From the first line to the last, print the material exactly, skipping the pictures.

++++ The data ++++

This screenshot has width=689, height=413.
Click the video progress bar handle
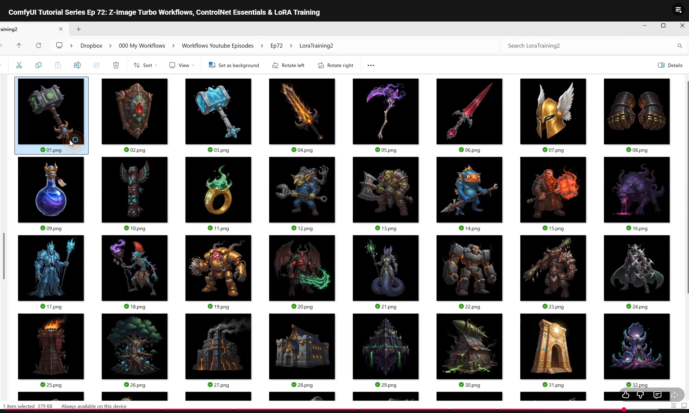pyautogui.click(x=624, y=409)
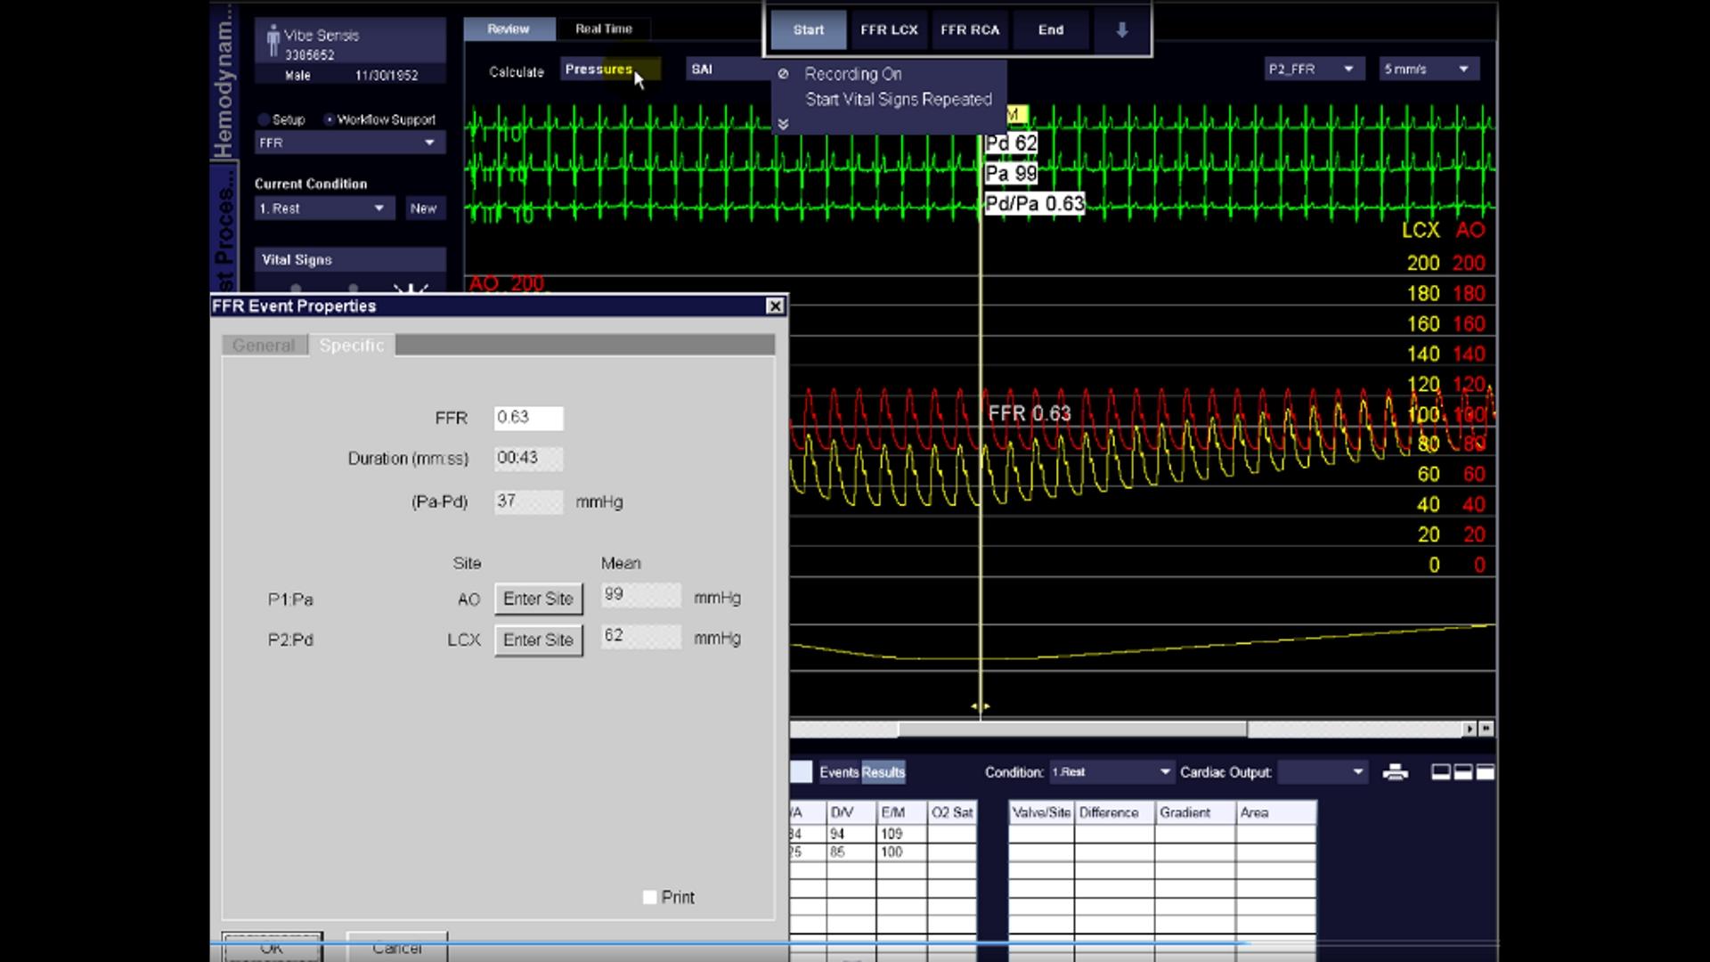Image resolution: width=1710 pixels, height=962 pixels.
Task: Click the Recording On circle-slash icon
Action: pyautogui.click(x=782, y=74)
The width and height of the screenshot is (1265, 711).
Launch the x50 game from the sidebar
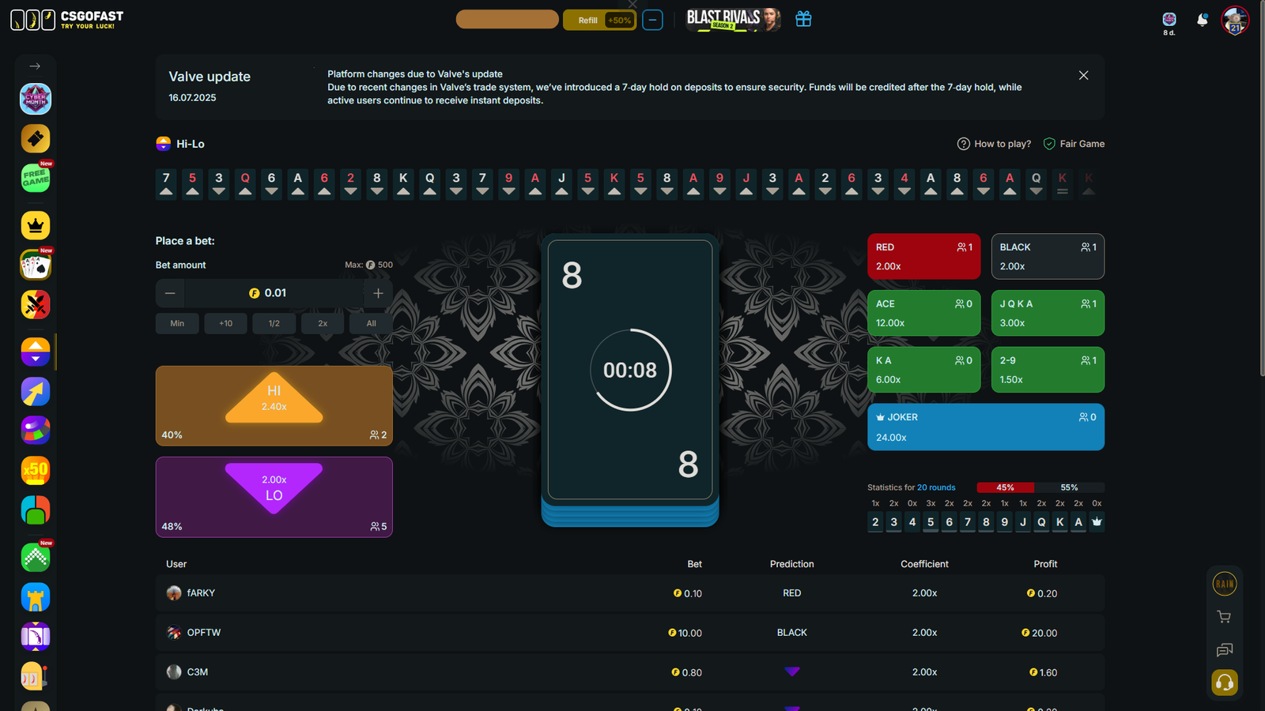36,470
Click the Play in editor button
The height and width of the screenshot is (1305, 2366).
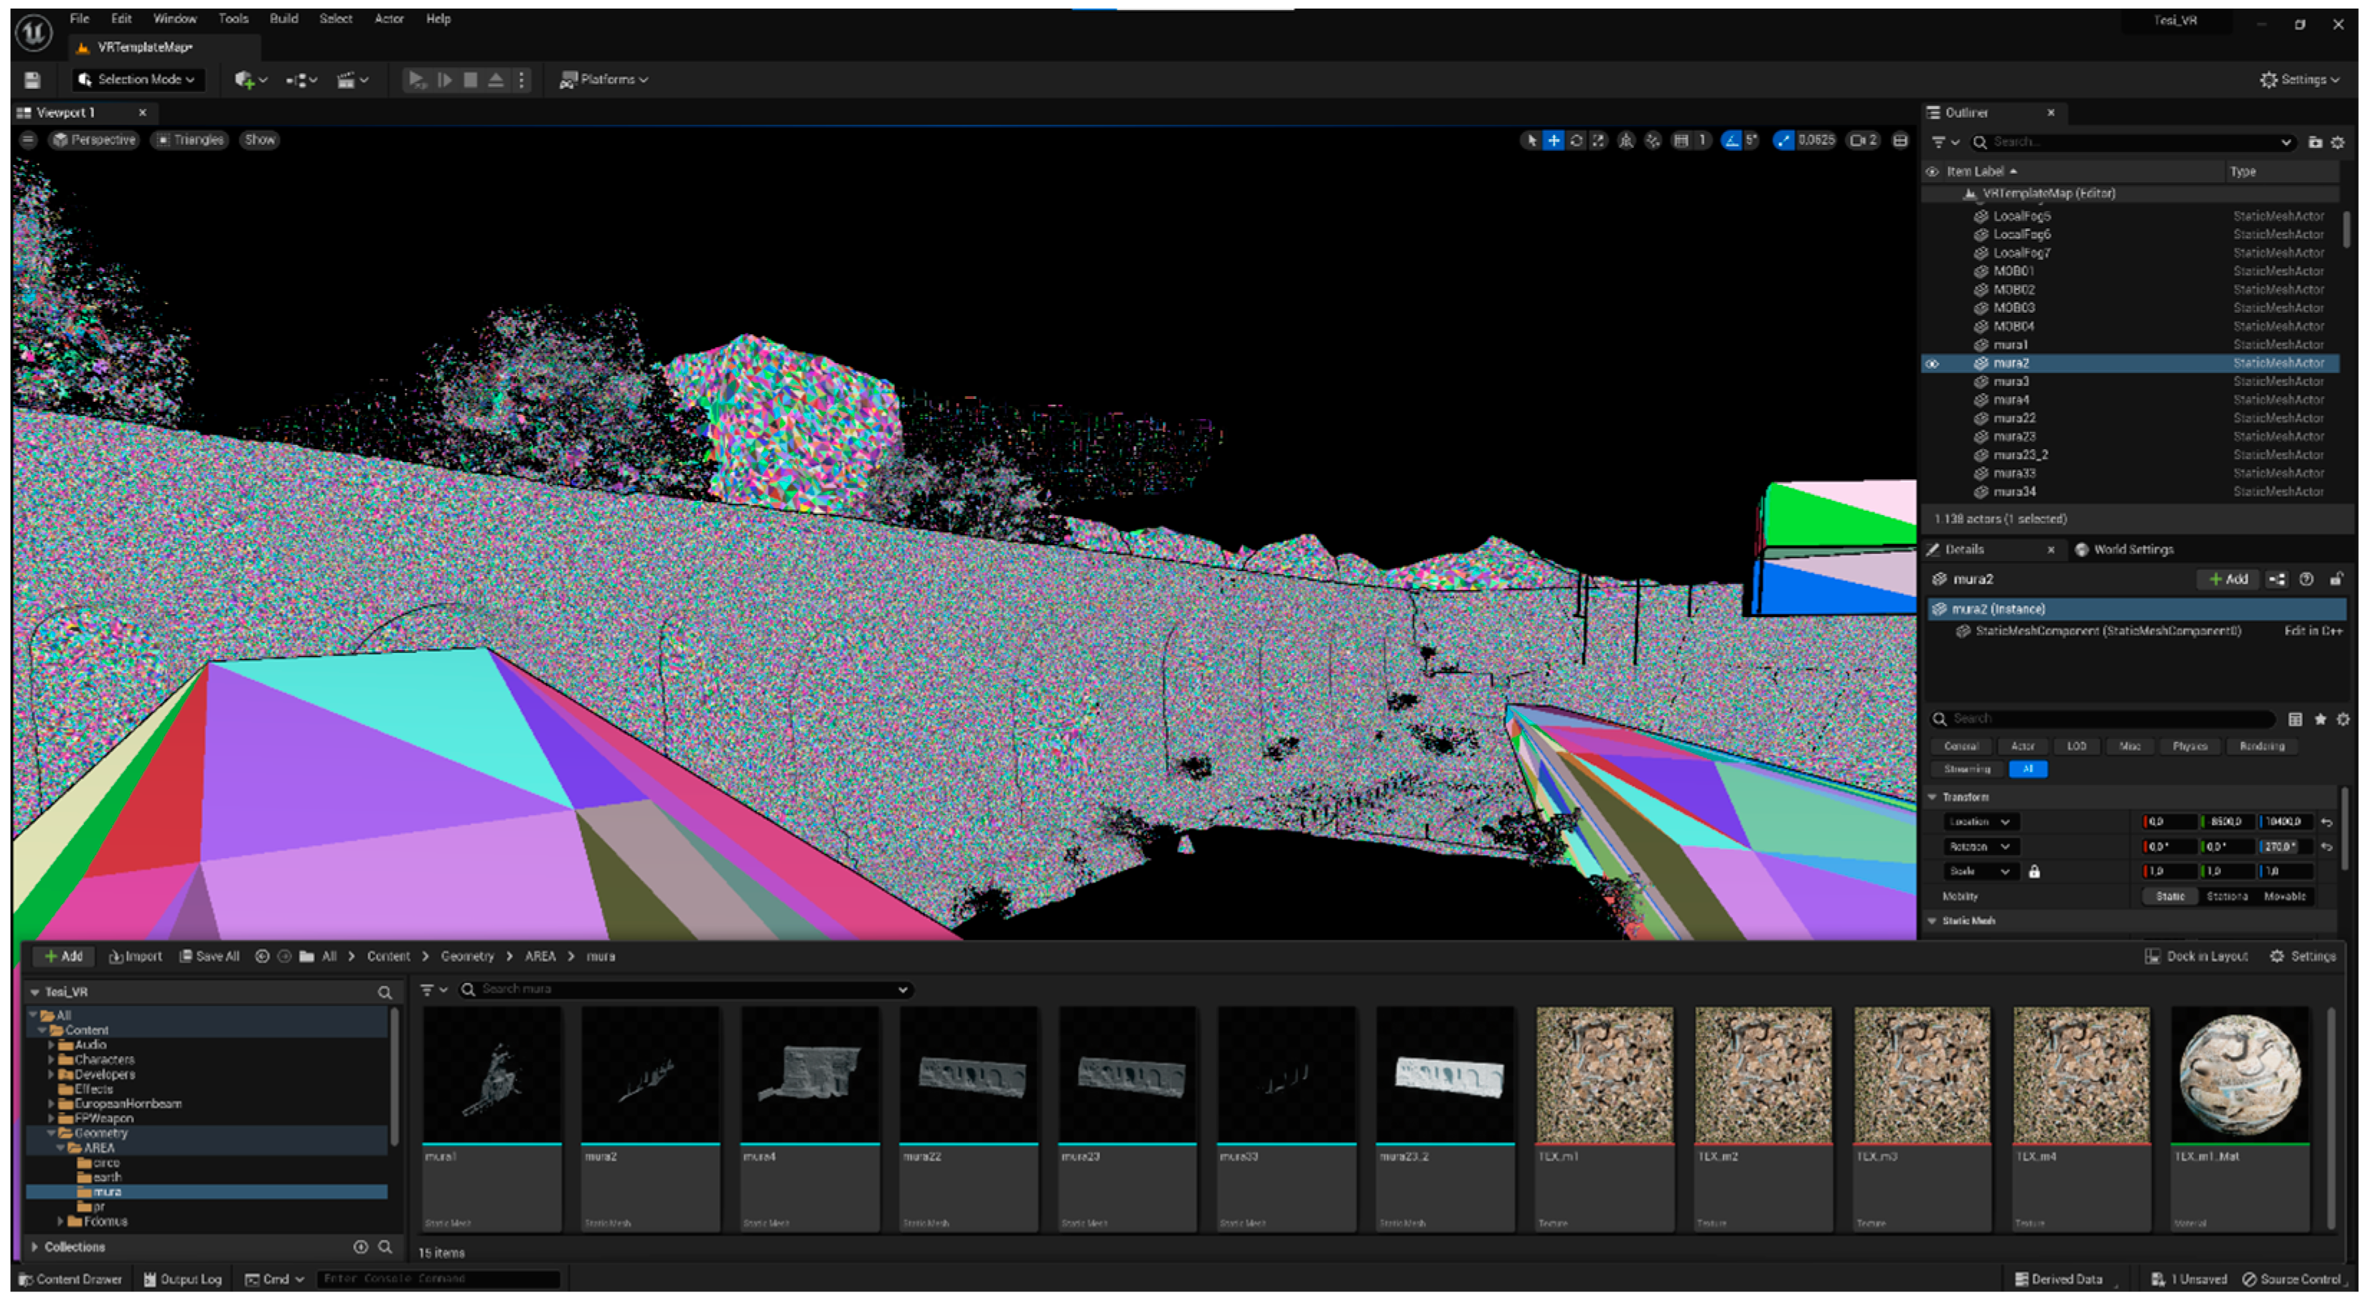coord(417,80)
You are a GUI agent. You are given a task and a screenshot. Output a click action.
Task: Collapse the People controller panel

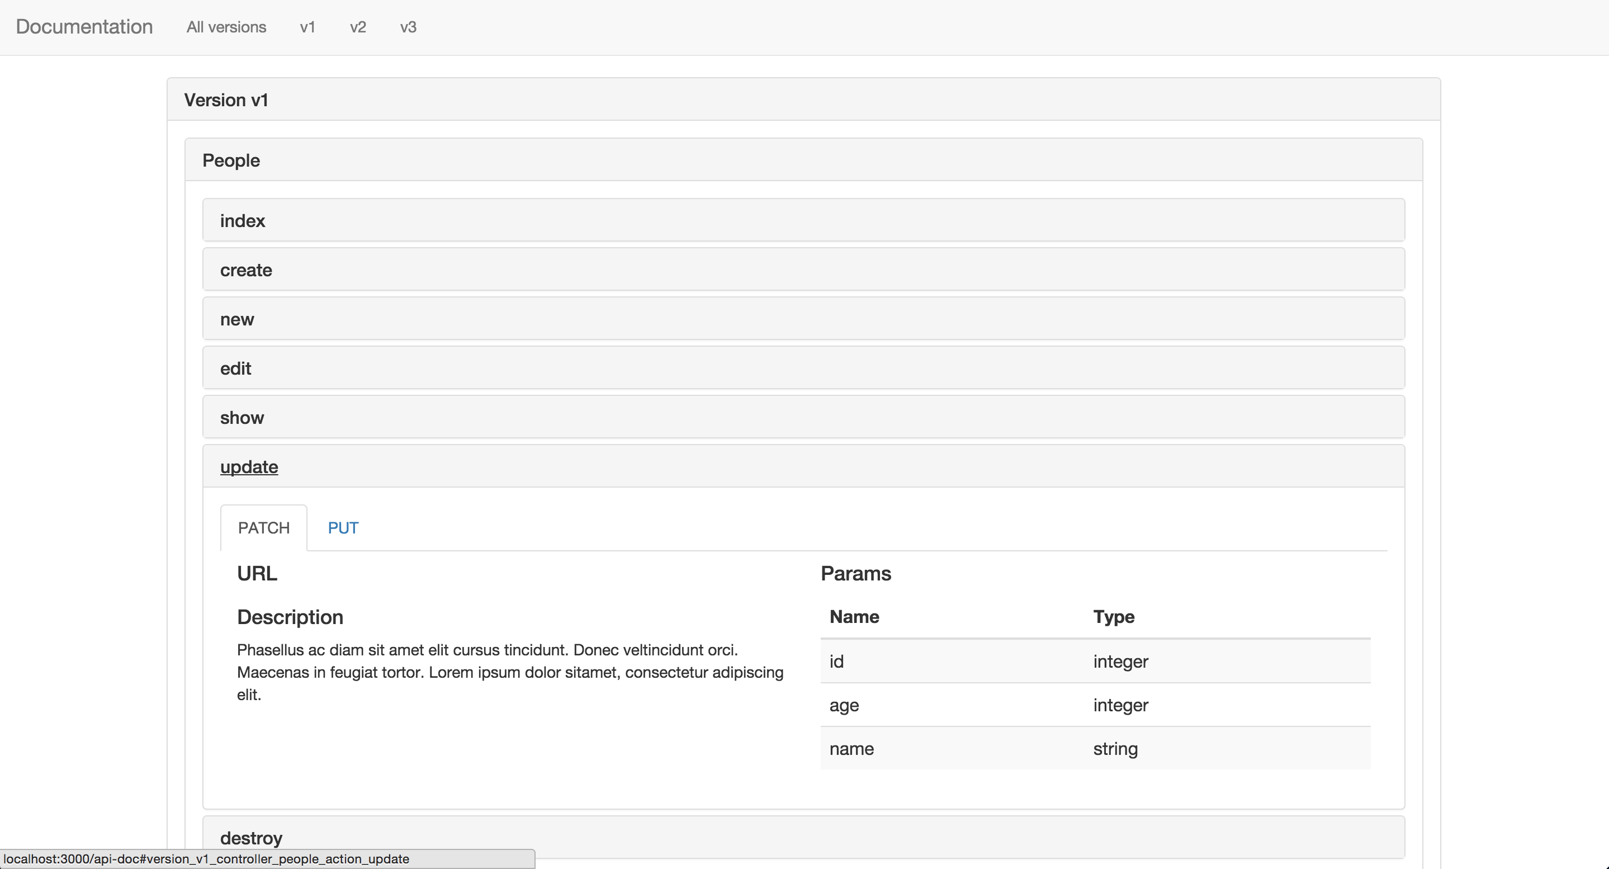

++++

*Result:*
This screenshot has width=689, height=413.
Click the video progress bar handle
pyautogui.click(x=624, y=409)
Image resolution: width=1710 pixels, height=962 pixels.
Task: Click the Recording On circle-slash icon
Action: pyautogui.click(x=782, y=74)
The width and height of the screenshot is (1265, 711).
Launch the x50 game from the sidebar
36,470
Click the Play in editor button
The height and width of the screenshot is (1305, 2366).
coord(417,80)
You are a GUI agent. You are given a task and a screenshot. Output a click action.
Task: Collapse the People controller panel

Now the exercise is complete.